The Story
Why it exists.
The beginning
The idea behind Glow came from one of the oldest party tricks in the book, the fragrance you wear when you want to be remembered, not just noticed. Glow leans into the fantasy of a warm, sensual scent that works in low light, with strangers, under flashing bulbs. The brief was party. The execution was vanilla, amber, and enough resinous depth to make sure the sweetness didn't flatten into something generic. Olivier Cresp composed it for 2024 with a specific purpose: to create something that feels intimate but unforgettable, a scent that wraps around you like a memory of the night before. The vanilla starts soft, almost edible, but the amber and resin hold it together, keeping the composition from tipping into something cloying.

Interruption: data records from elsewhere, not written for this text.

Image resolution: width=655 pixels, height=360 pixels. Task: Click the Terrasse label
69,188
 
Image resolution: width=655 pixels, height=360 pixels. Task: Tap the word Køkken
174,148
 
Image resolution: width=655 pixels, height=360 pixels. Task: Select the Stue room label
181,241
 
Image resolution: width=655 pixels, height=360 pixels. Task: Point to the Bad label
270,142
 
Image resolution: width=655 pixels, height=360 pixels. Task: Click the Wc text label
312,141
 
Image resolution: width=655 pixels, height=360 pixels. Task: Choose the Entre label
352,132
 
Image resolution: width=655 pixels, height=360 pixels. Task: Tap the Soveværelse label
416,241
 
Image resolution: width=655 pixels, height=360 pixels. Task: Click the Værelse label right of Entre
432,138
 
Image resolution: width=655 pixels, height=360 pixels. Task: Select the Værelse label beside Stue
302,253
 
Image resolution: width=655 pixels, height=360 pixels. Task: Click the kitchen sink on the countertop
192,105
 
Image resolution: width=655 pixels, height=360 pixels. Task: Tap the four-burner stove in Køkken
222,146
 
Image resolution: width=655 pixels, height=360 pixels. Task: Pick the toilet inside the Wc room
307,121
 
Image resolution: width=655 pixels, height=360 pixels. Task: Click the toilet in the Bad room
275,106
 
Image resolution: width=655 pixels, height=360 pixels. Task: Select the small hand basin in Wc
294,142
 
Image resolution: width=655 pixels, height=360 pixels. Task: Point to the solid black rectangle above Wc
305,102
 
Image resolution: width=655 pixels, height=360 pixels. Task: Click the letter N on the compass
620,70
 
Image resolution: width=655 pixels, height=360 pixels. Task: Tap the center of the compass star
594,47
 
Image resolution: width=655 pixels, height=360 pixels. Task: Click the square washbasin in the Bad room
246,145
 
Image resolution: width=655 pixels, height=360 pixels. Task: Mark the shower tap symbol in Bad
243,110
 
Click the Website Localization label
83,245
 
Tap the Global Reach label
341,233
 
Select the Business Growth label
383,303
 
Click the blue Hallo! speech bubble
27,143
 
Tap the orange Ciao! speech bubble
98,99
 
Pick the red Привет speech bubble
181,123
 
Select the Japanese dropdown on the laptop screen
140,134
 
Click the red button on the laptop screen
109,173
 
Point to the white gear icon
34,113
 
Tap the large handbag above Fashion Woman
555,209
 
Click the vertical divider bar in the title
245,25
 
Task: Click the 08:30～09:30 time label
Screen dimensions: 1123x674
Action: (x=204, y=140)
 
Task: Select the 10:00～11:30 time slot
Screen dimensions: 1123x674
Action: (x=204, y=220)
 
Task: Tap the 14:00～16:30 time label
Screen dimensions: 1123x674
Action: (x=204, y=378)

What makes Glow's structure interesting is the frankincense sitting in the heart. It's not churchy incense, the Akro formulation leans balsamic, smoky, and slightly medicinal, which cuts through the vanilla and keeps the composition from becoming a dessert. The pink pepper opening does what pink pepper always does: arrives quick, announces presence, then steps aside. By the time you've reached the dance floor, the top note is already giving way to something warmer. The base, vanilla and amber, is what stays. It's the scent you leave behind.
The evolution
The opening hits harder than the drydown suggests. Pink pepper arrives almost confrontational, bright, sharp, a little synthetic in the best way. Thirty minutes in, the amber takes over. Not loud, but insistent. The frankincense starts to show itself around the 45-minute mark, adding a smoky, resinous layer that stops the vanilla from becoming too sweet. By hour two, Glow is doing its actual job. It's warm. It doesn't project far, but it stays close, wrapping around you like a second skin. The vanilla lingers closest to the skin for hours, with the amber giving it structure and the frankincense adding a slight edge that keeps it from being purely dessert. There's a warmth to this fragrance that feels earned, not imposed, and the transitions between notes happen naturally, each one building on the last without overwhelming the composition.
Cultural impact
Glow by Akro pairs pink pepper with smoky frankincense and warm vanilla-amber, a combination that makes a statement without shouting it. Olivier Cresp, who co-founded Akro with his daughter Anaïs, brought expertise to the brief, and Glow reflects that background in its composition. The fragrance favors intimacy over projection, drawing you in rather than announcing itself across a room. This approach suits a certain kind of wear, the kind where you want the scent to feel personal, something that belongs to you and the people close enough to notice.